C’est étrange, elle me semble soudain plus attirante. Je ne sais pas si c’est le fait de ne rien savoir sur elle, ou si c’est notre conversation, mais j’ai soudain envie d’en savoir plus.
- Vous n’avez pas été jusqu’au bout de votre raisonnement, Nell.
- C’était peut-être voulu comme cela. Nos 7 minutes sont terminées.
Je me lance.
- Que diriez-vous de 7 autres minutes dans un bar ?
- Désolée, mais ce sera non. En ce qui me concerne, je ne crois pas au hasard, ni aux coïncidences. Je pense que tout nous arrive pour une raison bien précise.
- Et que pensez-vous de la raison qui nous a fait nous rencontrer ?
- Je ne sais pas encore. Mais je suppose que je comprendrai en temps voulu.
- Vous êtes plutôt bizarre, Nell, vous le savez ?
Elle ne répond pas.
- Nous verrons bien quand nous nous retrouverons « par hasard » dans une galerie marchande dans sept ans. Vous serez avec votre femme et vos deux enfants, et nous nous croiserons. Vous vous rappellerez alors de notre conversation de ce soir. Et vous vous rendrez compte que, finalement, la vie à deux est bien mieux que la vie tout seul et que vous avez bien fait de la rappeler.
- Qui cela ? Je ferais mieux de rappeler qui ?
- Ne vous faites pas plus idiot que vous ne l’êtes déjà, Will.

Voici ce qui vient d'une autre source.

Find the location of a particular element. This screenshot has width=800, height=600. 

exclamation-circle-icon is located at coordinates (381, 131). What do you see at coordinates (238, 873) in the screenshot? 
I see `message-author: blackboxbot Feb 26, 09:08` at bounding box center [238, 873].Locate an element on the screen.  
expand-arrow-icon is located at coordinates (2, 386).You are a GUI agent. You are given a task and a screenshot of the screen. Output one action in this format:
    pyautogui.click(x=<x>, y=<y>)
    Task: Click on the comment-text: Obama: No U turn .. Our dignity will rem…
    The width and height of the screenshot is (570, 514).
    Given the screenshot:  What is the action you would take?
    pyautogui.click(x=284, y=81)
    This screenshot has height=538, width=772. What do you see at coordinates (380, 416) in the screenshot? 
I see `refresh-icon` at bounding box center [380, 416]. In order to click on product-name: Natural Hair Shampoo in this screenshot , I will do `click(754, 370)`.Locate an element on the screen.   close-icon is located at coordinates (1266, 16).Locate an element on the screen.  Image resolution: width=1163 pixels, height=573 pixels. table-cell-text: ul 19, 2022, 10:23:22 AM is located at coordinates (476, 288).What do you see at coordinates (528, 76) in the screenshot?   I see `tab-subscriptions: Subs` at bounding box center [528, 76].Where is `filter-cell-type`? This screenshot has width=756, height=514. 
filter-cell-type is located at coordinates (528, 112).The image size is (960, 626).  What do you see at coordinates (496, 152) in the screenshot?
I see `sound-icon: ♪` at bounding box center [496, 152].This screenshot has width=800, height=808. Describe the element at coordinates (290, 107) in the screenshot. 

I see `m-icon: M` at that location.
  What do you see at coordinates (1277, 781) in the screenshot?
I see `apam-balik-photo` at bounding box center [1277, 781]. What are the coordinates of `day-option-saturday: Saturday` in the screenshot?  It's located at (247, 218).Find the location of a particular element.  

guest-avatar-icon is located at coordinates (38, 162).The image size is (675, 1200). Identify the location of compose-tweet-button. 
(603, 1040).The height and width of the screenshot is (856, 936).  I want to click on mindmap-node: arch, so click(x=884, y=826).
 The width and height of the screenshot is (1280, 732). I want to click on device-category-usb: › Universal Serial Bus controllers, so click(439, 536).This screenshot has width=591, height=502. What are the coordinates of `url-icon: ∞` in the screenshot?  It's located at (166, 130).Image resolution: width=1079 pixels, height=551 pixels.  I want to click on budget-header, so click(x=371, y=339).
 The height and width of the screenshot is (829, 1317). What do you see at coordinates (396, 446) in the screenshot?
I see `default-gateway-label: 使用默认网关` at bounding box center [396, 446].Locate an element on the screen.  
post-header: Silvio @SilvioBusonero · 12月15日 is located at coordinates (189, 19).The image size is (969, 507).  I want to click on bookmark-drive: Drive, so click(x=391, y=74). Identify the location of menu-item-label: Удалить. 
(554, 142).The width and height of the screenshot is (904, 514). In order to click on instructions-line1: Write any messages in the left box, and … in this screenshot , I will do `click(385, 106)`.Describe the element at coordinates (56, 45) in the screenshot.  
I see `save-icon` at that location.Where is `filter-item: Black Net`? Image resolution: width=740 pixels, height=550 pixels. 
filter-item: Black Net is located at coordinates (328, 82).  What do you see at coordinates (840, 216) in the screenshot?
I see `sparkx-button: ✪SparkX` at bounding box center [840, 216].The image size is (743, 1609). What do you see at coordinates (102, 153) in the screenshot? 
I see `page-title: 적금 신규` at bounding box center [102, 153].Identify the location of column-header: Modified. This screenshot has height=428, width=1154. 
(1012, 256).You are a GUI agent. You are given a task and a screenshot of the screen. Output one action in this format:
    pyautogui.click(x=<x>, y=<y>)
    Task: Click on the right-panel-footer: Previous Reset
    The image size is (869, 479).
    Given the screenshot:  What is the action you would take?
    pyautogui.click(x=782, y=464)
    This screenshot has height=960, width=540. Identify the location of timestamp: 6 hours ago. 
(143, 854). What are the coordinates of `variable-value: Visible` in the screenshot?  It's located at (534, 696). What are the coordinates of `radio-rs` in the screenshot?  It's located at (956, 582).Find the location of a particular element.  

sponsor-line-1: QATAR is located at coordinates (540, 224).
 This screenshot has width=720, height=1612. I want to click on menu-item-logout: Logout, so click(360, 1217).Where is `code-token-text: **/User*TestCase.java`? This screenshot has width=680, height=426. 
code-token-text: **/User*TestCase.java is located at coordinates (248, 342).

- Admettons que je vois où vous voulez en venir, quelle serait la raison du destin de nous faire nous rencontrer comme vous venez de me le dire ?
- Qui peut le dire ? Peut-être que je serais celle avec qui vous tromperez votre femme. Ou bien, je vous reverrai, éveillant en moi le remords jusqu’à la fin de ma vie d’avoir laissé passer ce soir une belle occasion d’être heureuse.
Elle se lève et quitte la salle avant que je n’aie eu le temps d’ajouter quoi que ce soit. Je la regarde marcher et elle disparaît dans la foule des personnes présentes dans l’hôtel. C’est sans doute la conversation la plus étrange que j’ai jamais eue.
- Alors ? me dit Ethan en me tapant dans le dos. Comment s’est passée ta soirée ? Des filles en vue ?
Il doit avoir dans ses poches des numéros de téléphone à ne plus savoir qu’en faire, alors que je n’en ai qu’un seul à composer.
- Il faut que j’appelle Christie. Excuse-moi.